*Task 1:*
In the passage about Pure and the Discovery Research Portal, reproduce the text between "Pure and the Discovery Research Portal are" and "books and chapters.", inclusive, switching "Discovery Research Portal" to "Research Repository Portal".
*Task 2:*
List every kind of research output that the passage about Pure and the Discovery Research Portal gives as an example.

*Passage provided:*
★ ★ ★ ★ ★

Pure and the Discovery Research Portal

Pure and the Discovery Research Portal are for promotion and dissemination of your research to increase visibility and reach.

Pure is the software that underpins the University’s institutional repository, the Discovery Research Portal. Information entered into Pure appears on Discovery, allowing staff and students who undertake research to create a personalised Discovery Profile.

Types of information that can be added include:

  • A biography and photograph.
  • Links to external information and IDs such as ORCiD, social media, and project webpages.
  • Research Outputs such as articles, conference papers, digital/visual products, books and chapters.
  • Activities, such as presenting at a conference, public engagement activities, and roles that are classed as measures of professional esteem, such as editorial roles or committee membership.
  • Press and Media information
  • Information about prizes you have received
  • Datasets

It is also mandatory that the final version of your thesis is deposited in Discovery via Pure.

Using Discovery to promote your research is worthwhile:

  • It’s advertising space for you and your research, supported by University branding, that includes you as part of the wider research community.

★ ★ ★ ★ ★

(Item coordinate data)
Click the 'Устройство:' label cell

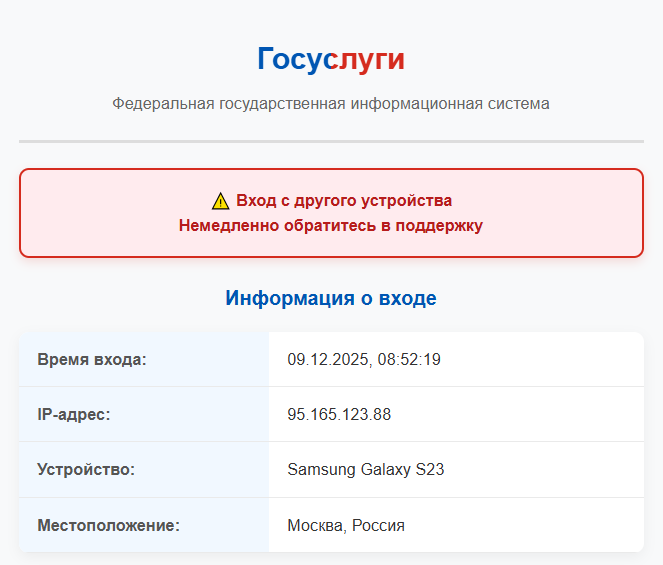[x=144, y=470]
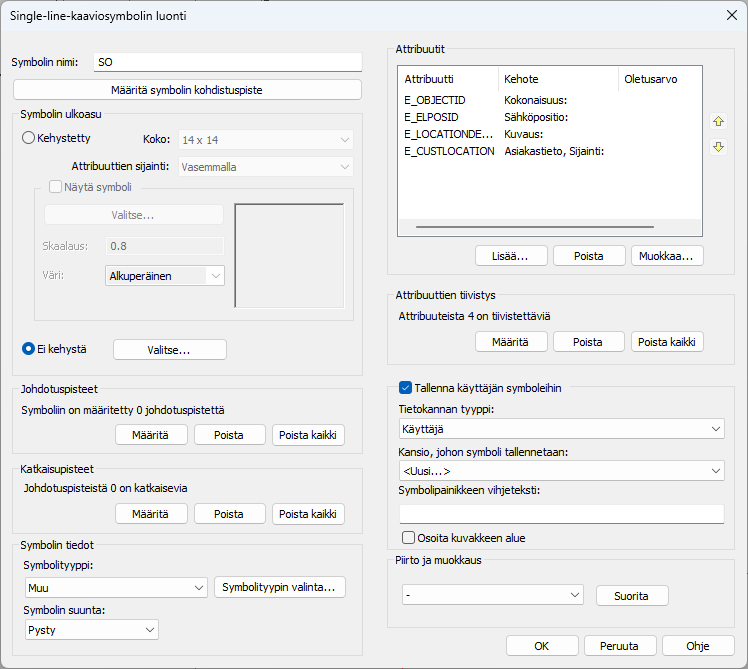Select the Ei kehystä radio button
The height and width of the screenshot is (669, 748).
pyautogui.click(x=29, y=349)
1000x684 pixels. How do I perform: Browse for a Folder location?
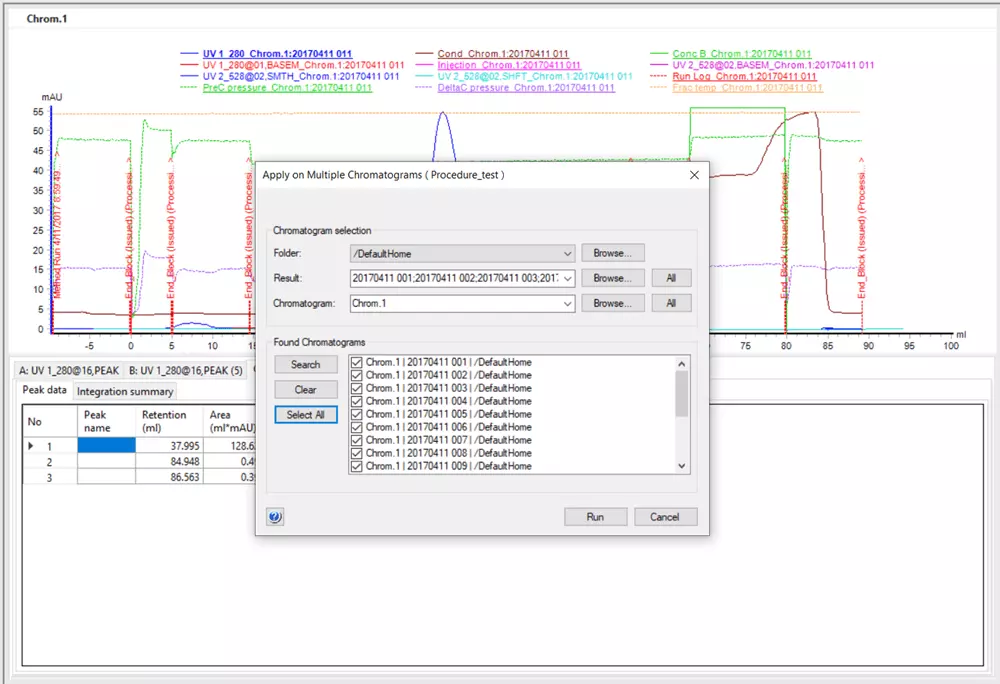(613, 254)
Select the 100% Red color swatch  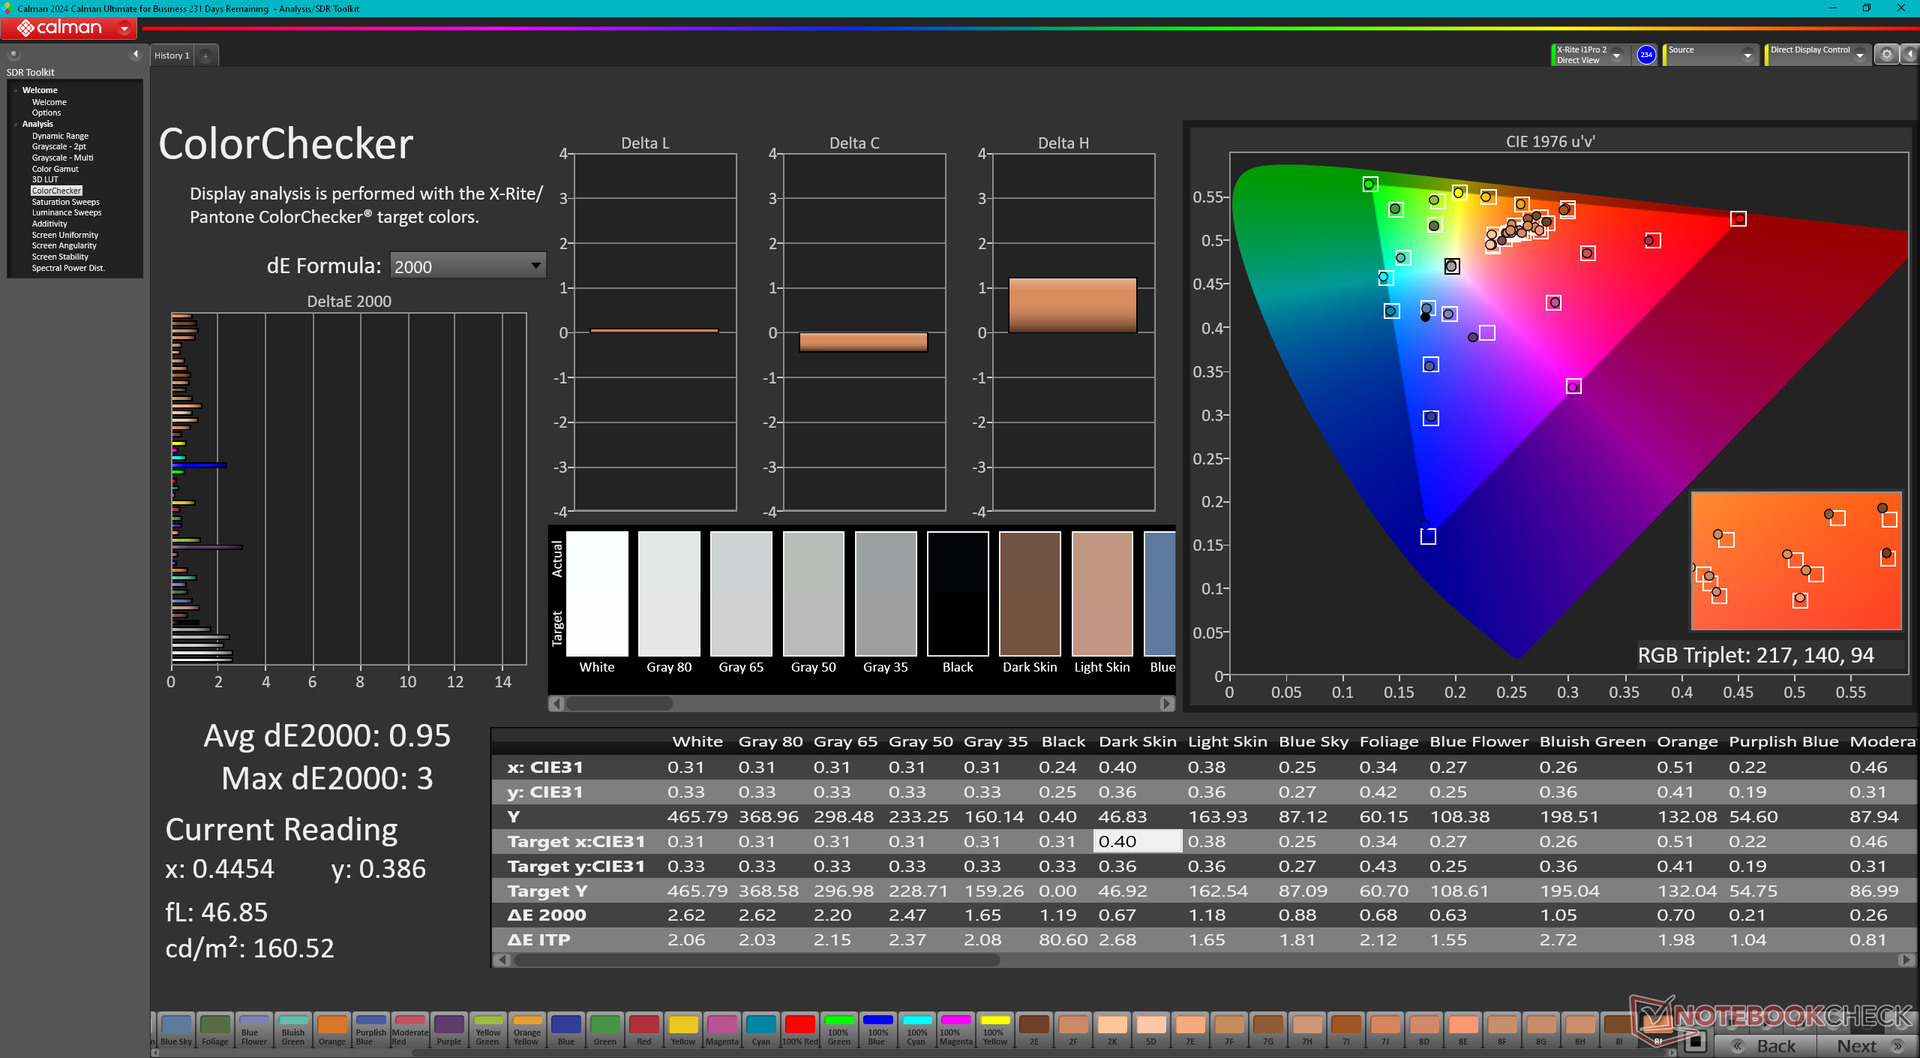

★ ★ ★ ★ ★

*Correct output 1:*
Pure and the Research Repository Portal are for promotion and dissemination of your research to increase visibility and reach.

Pure is the software that underpins the University’s institutional repository, the Research Repository Portal. Information entered into Pure appears on Discovery, allowing staff and students who undertake research to create a personalised Discovery Profile.

Types of information that can be added include:

  • A biography and photograph.
  • Links to external information and IDs such as ORCiD, social media, and project webpages.
  • Research Outputs such as articles, conference papers, digital/visual products, books and chapters.

*Correct output 2:*
- Articles
- Conference papers
- Digital/visual products
- Books
- Chapters